» Task prompt:
Only lines with the word "agent" belong in the answer; copy them from the records below.
*** Block opens ***
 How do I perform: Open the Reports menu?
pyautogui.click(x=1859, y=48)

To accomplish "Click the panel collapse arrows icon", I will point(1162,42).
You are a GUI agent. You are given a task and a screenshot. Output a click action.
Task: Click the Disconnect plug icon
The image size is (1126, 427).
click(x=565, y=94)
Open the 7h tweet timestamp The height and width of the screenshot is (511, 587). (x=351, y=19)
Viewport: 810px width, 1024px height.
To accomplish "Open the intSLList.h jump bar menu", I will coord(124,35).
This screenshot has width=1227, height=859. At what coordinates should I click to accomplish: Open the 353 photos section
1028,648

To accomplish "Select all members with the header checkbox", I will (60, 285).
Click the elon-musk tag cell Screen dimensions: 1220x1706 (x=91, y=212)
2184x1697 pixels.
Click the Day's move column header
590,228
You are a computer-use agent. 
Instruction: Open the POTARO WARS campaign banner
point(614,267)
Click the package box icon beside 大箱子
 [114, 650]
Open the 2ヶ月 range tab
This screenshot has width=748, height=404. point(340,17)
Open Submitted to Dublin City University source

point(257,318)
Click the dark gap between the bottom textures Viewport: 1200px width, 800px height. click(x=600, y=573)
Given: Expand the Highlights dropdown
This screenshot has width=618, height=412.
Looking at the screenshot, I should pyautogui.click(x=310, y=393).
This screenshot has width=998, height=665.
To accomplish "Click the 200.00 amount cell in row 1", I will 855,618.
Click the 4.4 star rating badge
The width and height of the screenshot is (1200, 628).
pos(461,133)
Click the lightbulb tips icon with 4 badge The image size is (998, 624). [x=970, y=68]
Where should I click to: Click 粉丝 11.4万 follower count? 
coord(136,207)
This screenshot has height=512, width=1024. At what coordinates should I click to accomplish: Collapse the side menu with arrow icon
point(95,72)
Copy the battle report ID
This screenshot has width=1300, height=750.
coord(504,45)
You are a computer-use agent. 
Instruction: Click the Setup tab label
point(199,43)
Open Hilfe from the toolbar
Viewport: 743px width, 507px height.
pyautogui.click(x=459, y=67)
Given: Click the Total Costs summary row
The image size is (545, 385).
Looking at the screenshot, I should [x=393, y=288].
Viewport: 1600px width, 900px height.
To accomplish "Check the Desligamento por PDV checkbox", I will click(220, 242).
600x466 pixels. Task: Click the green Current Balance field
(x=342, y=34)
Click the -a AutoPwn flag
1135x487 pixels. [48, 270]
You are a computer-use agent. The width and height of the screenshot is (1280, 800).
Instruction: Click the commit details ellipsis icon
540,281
*** Block closes ***
» Finished exercise:
You are a GUI agent. You are given a task and a screenshot. Output a click action.
You are a computer-use agent. 
You are a computer-use agent. 
You are a computer-use agent. The width and height of the screenshot is (1280, 800).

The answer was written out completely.